■ **Assignment**
Please retype the data in full and exactly; the pictures are not part of the copy.

■ **Material for the task**
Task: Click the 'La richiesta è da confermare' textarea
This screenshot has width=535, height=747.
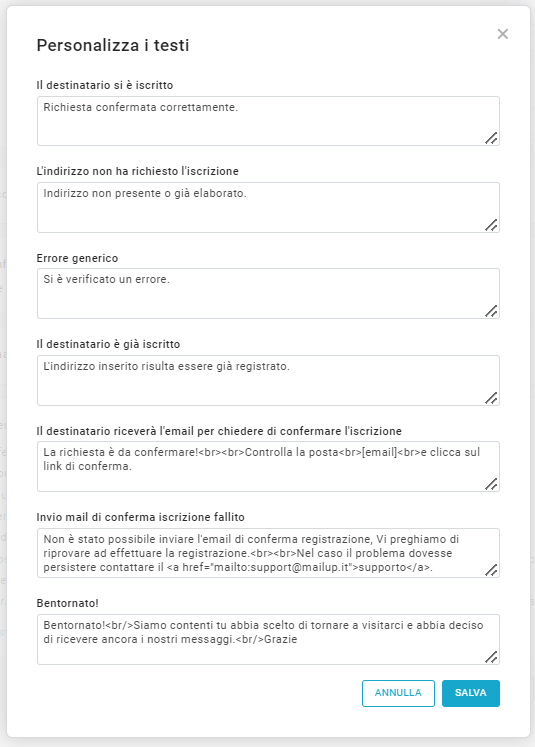Action: point(268,466)
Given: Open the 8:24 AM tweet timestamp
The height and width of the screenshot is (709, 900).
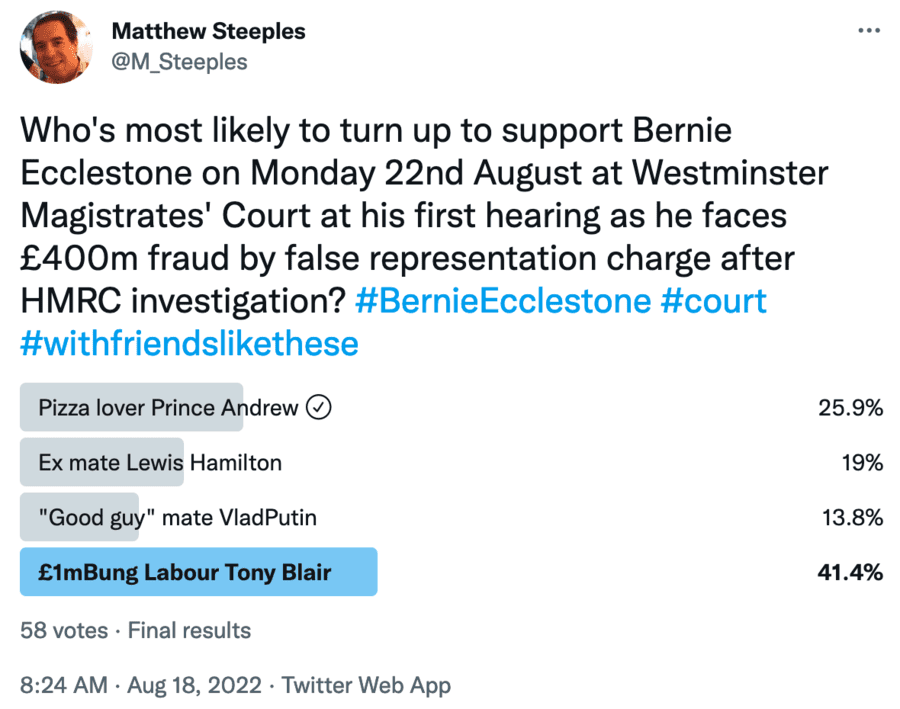Looking at the screenshot, I should click(x=64, y=685).
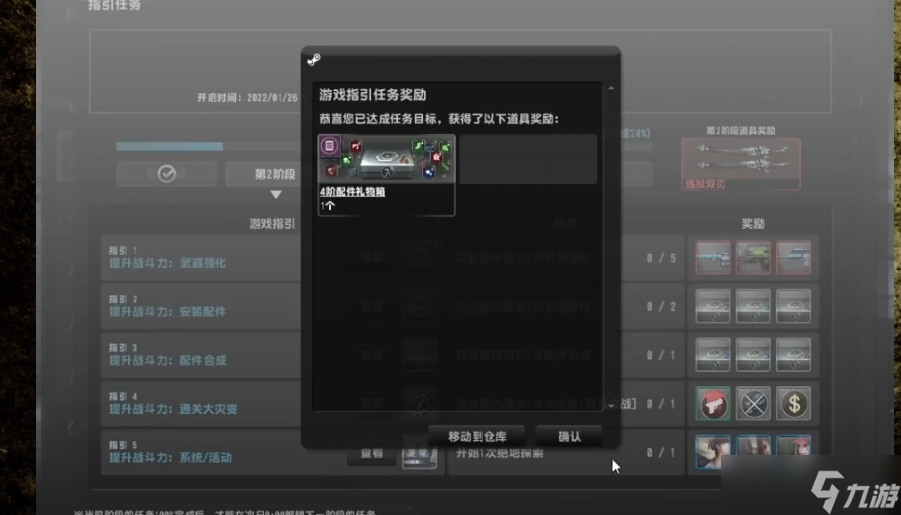
Task: Click the stage progress bar
Action: click(200, 146)
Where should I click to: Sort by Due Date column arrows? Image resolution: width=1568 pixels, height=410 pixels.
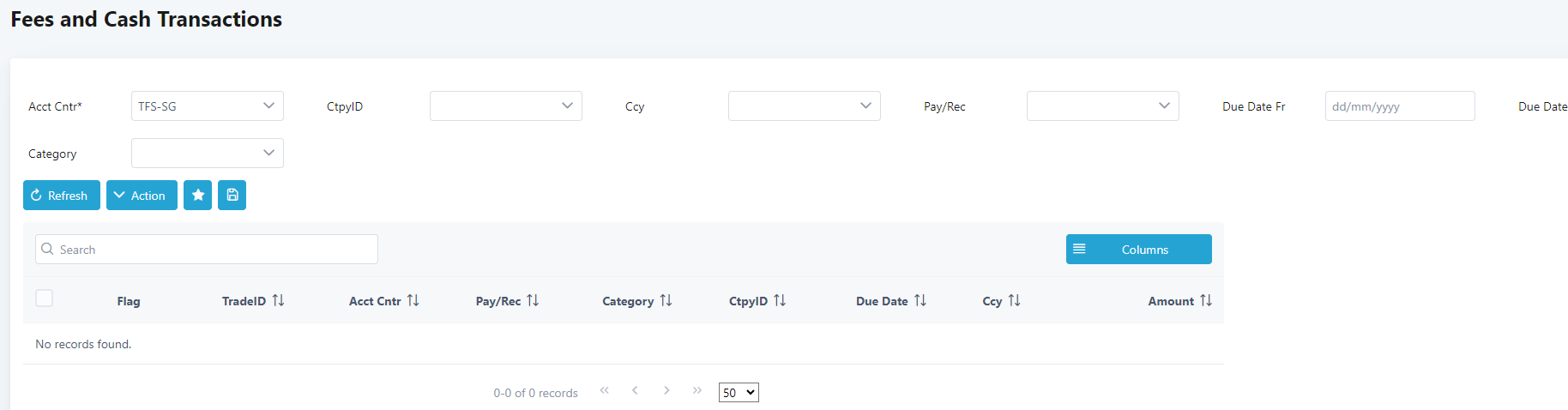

■ **Response box**
Task: Click the 'La richiesta è da confermare' textarea
This screenshot has width=535, height=747.
Action: point(268,466)
Given: Open the 8:24 AM tweet timestamp
The height and width of the screenshot is (709, 900).
Looking at the screenshot, I should click(x=64, y=685).
Task: Click the stage progress bar
Action: click(200, 146)
Where should I click to: Sort by Due Date column arrows? Image resolution: width=1568 pixels, height=410 pixels.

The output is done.